# TASK DIRECTIONS:
Your answer must be the lines of the material below, exactly as written, from its first line through the line with "Image resolution: width=855", and no pictures.

# MATERIAL FOR THIS TASK:
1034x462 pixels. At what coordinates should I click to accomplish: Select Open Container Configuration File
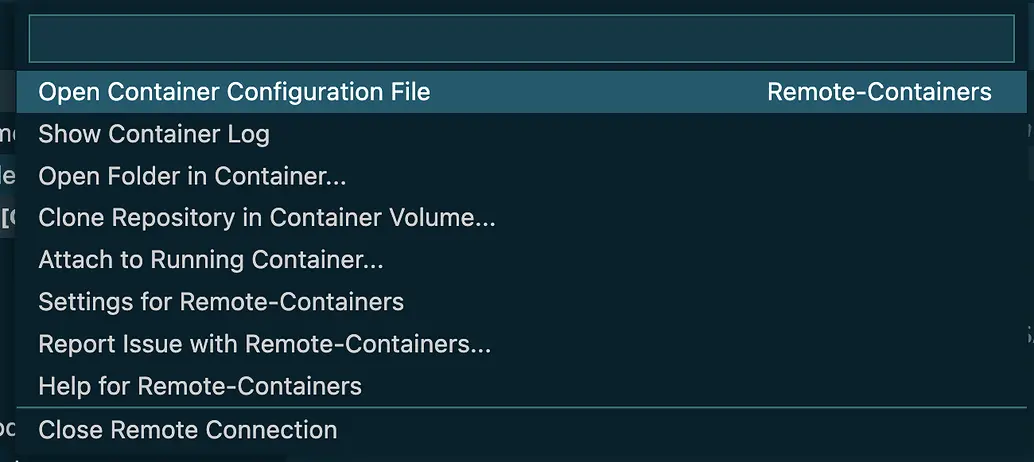521,92
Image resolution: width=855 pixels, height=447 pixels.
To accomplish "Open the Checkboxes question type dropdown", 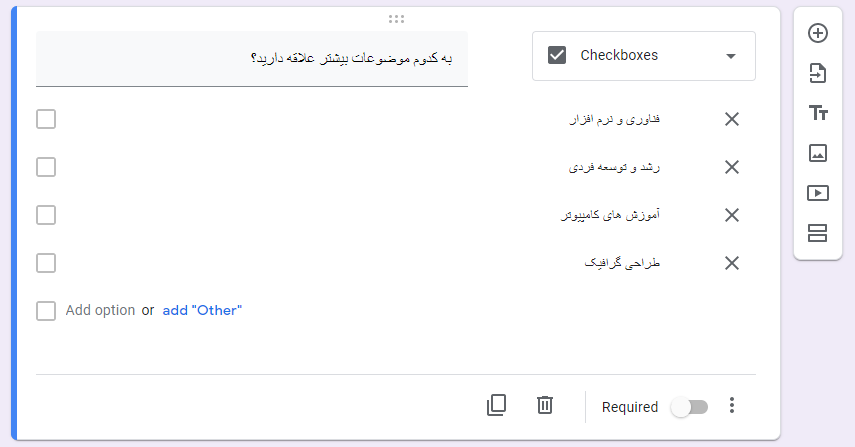I will click(x=643, y=56).
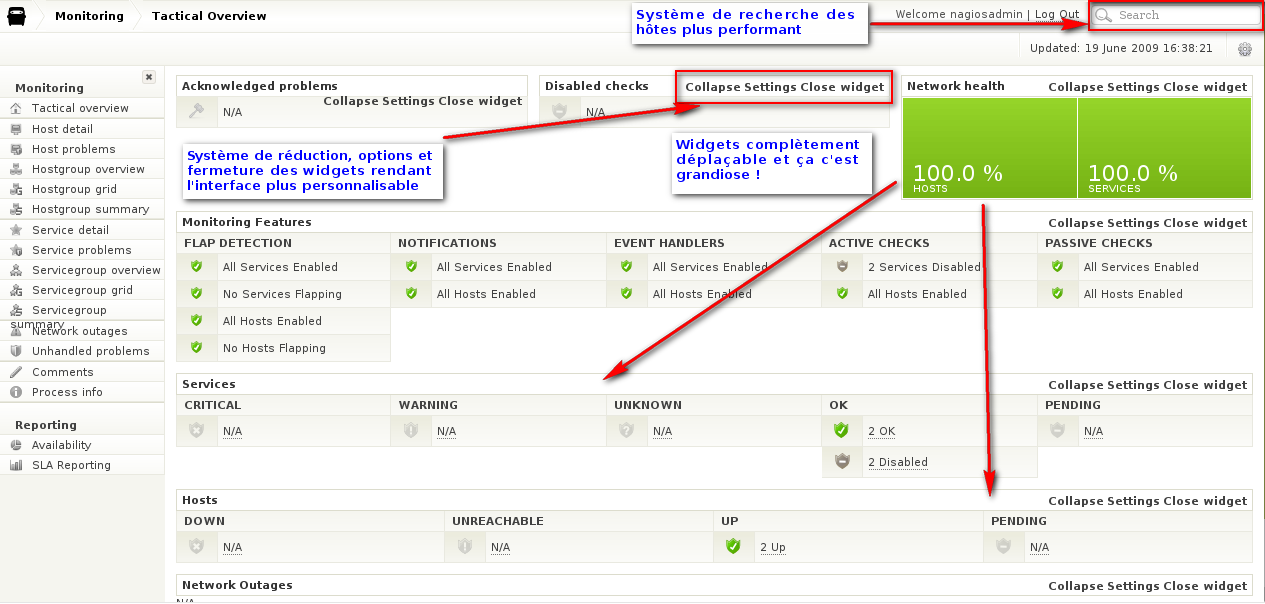The image size is (1265, 604).
Task: Click the wrench icon in Acknowledged problems
Action: click(196, 111)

# REPLY TO THE EXERCISE:
1034x462 pixels. At what coordinates should I click to accomplish: Select Open Container Configuration File
521,92
Image resolution: width=855 pixels, height=447 pixels.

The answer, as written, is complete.